• [PROBLEM REQUIREMENTS] Please repeat the listing from the line with "The image size is (1920, 1080)." up to and including the line with "point(960,248)", swapping "flame" for "fire" and leaving everything else unchanged.

—————

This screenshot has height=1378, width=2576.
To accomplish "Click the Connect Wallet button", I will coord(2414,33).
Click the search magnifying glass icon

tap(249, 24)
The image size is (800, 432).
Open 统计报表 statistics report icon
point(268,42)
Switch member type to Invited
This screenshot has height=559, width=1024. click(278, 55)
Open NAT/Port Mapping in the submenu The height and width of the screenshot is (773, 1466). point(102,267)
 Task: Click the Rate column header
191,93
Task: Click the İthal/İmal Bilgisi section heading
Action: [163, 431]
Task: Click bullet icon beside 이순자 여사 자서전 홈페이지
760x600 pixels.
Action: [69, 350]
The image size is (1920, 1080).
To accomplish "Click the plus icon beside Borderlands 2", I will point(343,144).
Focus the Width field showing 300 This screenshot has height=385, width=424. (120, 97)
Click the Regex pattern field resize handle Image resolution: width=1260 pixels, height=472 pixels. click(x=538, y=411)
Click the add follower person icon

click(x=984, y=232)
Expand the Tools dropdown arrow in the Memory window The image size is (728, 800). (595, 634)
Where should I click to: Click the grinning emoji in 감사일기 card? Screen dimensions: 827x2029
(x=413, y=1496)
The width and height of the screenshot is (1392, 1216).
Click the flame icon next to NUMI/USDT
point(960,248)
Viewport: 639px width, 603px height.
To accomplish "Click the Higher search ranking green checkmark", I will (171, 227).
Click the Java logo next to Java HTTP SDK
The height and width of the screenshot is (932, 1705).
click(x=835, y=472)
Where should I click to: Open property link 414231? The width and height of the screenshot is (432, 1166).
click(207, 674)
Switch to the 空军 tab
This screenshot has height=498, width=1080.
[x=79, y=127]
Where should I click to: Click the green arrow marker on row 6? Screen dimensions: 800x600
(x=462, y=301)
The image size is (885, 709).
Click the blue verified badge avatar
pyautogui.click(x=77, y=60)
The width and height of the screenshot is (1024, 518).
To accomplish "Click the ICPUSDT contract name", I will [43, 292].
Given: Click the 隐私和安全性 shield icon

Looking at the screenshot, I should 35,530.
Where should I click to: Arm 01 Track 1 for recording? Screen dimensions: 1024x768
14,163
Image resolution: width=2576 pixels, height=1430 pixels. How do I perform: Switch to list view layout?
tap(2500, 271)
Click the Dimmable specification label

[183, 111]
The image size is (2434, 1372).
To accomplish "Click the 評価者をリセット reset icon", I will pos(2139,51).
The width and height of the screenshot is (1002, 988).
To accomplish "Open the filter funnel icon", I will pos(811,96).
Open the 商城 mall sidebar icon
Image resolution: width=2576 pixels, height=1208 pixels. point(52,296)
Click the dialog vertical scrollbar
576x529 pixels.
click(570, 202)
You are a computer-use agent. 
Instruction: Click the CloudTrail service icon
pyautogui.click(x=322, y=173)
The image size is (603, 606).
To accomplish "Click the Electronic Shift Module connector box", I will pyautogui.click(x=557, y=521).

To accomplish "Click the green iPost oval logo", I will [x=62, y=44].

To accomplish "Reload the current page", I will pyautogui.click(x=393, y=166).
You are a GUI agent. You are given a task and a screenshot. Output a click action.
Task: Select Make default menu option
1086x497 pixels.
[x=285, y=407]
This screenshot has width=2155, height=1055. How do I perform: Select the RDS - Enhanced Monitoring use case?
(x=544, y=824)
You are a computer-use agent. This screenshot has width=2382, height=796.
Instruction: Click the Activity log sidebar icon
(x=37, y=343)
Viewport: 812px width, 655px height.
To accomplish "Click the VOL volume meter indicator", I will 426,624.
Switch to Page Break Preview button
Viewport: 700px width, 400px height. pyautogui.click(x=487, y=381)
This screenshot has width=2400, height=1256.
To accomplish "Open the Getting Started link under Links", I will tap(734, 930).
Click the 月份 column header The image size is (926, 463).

—————

• [FULL OUTPUT]
The image size is (1920, 1080).
To accomplish "Click the plus icon beside Borderlands 2", I will point(343,144).
Focus the Width field showing 300 This screenshot has height=385, width=424. (120, 97)
Click the Regex pattern field resize handle Image resolution: width=1260 pixels, height=472 pixels. click(x=538, y=411)
Click the add follower person icon

click(x=984, y=232)
Expand the Tools dropdown arrow in the Memory window The image size is (728, 800). (595, 634)
Where should I click to: Click the grinning emoji in 감사일기 card? Screen dimensions: 827x2029
(x=413, y=1496)
The width and height of the screenshot is (1392, 1216).
Click the fire icon next to NUMI/USDT
point(960,248)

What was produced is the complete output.